For the port, we specify a single one with --port 2718
. Docker needs to know which internal port to map to which external port, but Coiled only needs to know which port to open in the VM’s firewall.
We’re explicitly specifying to use a container with the --container
option because, unlike Docker, coiled run
supports other ways to ship your software environment to the cloud.
For the marimo command, we add --proxy \$COILED_CLUSTER_HOSTNAME:2718
so that marimo prints the correct URL for our cloud VM.
That’s it! Once Coiled prepares your cloud VM, you’ll get a link to use Marimo in your web browser:

Launching marimo with Coiled from a terminal.#
To shut things down, you can either use the shutdown button in the notebook or hit Control-C in your terminal. Once the notebook exits, Coiled will automatically shut down the VM and clean up everything in the cloud.
Sync Files#
To make the experience even smoother, we can sync our local files with the VM where marimo is running with the --sync
flag. Coiled will sync files in the current directory with the directory where marimo
is running on the VM. That way, the files you edit on the cluster will still be available locally when you shut down the VM. So here’s how we’d sync our local files:
coiled run -it --port 2718 --sync \
--container astral/uv:debian-slim \
-- uvx marimo new --port 2718 --headless --host 0.0.0.0 \
--proxy \$COILED_CLUSTER_HOSTNAME:2718
Install Packages Automatically#
We could use Coiled’s support for automatic package synchronization to install our local Python packages onto the cloud VM—it’s very convenient if you have a local-only package or an editable install[1]—but it’s not necessary here.
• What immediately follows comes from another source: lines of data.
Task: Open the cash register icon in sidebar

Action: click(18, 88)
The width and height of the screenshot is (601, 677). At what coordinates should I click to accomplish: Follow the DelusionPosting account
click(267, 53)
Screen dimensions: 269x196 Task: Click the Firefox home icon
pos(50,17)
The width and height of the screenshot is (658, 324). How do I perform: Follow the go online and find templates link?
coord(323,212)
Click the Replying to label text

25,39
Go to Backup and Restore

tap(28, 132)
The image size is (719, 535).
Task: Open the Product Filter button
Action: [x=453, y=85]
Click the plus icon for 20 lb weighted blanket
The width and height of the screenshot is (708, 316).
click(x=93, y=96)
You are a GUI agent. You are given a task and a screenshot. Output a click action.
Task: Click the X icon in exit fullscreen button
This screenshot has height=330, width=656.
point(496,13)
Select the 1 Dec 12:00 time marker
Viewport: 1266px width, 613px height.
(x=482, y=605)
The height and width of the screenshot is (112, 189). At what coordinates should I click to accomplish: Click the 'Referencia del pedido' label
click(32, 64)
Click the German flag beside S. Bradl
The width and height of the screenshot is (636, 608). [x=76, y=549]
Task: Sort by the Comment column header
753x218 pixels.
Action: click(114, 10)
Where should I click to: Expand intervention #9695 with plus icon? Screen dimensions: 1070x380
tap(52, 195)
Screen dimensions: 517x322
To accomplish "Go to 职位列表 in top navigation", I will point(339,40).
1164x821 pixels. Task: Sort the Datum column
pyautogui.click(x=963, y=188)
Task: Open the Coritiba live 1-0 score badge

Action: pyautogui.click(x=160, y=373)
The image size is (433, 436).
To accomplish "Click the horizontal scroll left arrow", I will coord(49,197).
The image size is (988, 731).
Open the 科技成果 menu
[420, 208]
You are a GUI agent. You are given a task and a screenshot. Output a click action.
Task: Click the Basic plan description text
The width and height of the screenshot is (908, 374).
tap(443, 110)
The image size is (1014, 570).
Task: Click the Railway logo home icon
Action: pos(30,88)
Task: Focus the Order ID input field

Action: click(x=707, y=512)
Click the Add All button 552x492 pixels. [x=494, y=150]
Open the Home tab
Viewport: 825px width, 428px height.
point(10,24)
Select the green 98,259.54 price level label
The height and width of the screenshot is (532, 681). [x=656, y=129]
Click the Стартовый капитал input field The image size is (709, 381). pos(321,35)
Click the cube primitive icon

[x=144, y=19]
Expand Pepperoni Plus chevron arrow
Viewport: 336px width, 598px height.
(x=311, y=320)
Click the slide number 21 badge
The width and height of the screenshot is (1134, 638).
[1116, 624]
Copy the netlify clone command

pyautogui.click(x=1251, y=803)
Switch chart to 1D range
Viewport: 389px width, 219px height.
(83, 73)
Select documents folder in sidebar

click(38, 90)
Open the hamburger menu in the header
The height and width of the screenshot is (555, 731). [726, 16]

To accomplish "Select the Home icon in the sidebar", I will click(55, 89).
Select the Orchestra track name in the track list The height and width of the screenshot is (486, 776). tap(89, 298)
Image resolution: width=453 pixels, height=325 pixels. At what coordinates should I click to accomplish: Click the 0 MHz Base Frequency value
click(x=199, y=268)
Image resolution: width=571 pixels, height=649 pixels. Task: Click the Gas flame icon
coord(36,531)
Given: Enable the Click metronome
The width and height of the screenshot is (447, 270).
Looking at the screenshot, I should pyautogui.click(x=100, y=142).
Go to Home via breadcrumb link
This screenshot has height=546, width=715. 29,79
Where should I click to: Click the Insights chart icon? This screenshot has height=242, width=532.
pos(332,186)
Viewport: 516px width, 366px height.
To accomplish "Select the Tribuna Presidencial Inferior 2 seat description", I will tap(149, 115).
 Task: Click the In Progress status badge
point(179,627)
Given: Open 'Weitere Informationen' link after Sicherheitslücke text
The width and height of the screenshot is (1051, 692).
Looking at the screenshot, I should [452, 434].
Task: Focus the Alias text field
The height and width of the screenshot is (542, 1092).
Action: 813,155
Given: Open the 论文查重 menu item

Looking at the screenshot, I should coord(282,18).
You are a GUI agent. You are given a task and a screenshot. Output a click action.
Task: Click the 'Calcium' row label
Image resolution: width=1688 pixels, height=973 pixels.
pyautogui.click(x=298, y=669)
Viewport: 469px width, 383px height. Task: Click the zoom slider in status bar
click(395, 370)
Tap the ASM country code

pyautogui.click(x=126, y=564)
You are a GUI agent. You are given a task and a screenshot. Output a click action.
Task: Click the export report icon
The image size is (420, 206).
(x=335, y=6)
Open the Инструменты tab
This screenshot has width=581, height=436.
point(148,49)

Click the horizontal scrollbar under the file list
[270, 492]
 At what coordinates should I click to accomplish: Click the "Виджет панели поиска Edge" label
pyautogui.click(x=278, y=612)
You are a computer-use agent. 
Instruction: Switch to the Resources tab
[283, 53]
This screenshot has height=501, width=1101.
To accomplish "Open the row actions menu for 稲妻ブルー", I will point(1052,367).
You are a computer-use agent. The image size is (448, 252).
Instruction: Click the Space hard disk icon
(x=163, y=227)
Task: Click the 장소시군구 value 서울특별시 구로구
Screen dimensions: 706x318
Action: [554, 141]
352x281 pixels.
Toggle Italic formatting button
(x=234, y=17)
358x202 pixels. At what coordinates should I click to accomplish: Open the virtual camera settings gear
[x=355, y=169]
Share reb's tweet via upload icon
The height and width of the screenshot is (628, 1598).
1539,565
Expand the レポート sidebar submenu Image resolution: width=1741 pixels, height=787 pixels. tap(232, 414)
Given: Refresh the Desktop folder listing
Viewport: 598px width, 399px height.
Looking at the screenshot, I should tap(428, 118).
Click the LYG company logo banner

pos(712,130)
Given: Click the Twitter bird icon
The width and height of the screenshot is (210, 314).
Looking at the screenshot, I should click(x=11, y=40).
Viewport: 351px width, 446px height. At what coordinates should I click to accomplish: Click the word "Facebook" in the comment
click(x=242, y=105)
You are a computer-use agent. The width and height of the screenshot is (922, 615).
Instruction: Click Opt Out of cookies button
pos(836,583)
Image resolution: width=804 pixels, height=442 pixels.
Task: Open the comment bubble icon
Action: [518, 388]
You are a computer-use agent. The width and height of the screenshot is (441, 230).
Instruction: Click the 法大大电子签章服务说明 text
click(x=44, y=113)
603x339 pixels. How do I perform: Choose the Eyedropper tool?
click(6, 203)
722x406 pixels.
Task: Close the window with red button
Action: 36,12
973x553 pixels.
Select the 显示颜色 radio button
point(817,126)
Marimo automatically detects the packages required and offers to install them. Because uv
is so fast, it’s fine to install them on the fly. (If you’re looking for those uv
progress bars, they’ll be in your terminal, not in the marimo
UI.)
Run marimo on a VM With a GPU#
Coiled lets you pick any VM type your cloud provider offers, which means it’s easy to run marimo
on a VM with a GPU. You can specify a VM type by name or specify --gpu
to get the reasonable default machine with a GPU (g4dn.xlarge
for AWS right now). Coiled (and uv
in this case) will install the appropriate drivers and libraries to match your hardware.
coiled run -it --port 2718 --sync --gpu \
--container astral/uv:debian-slim \
-- uvx marimo new --port 2718 --headless --host 0.0.0.0 \
--proxy \$COILED_CLUSTER_HOSTNAME:2718

Launching with the --gpu
option gives you a VM with CUDA-compatible GPU.#
Wrapping Up#
We used coiled run
, as the replacement for docker run
, to launch marimo
in the cloud using a uv
container. Coiled’s capabilities make the cloud feel like an extension of our local development environment. Combining coiled run
with uv
, is a powerful pattern to execute any Python application on the cloud, like OpenLLM.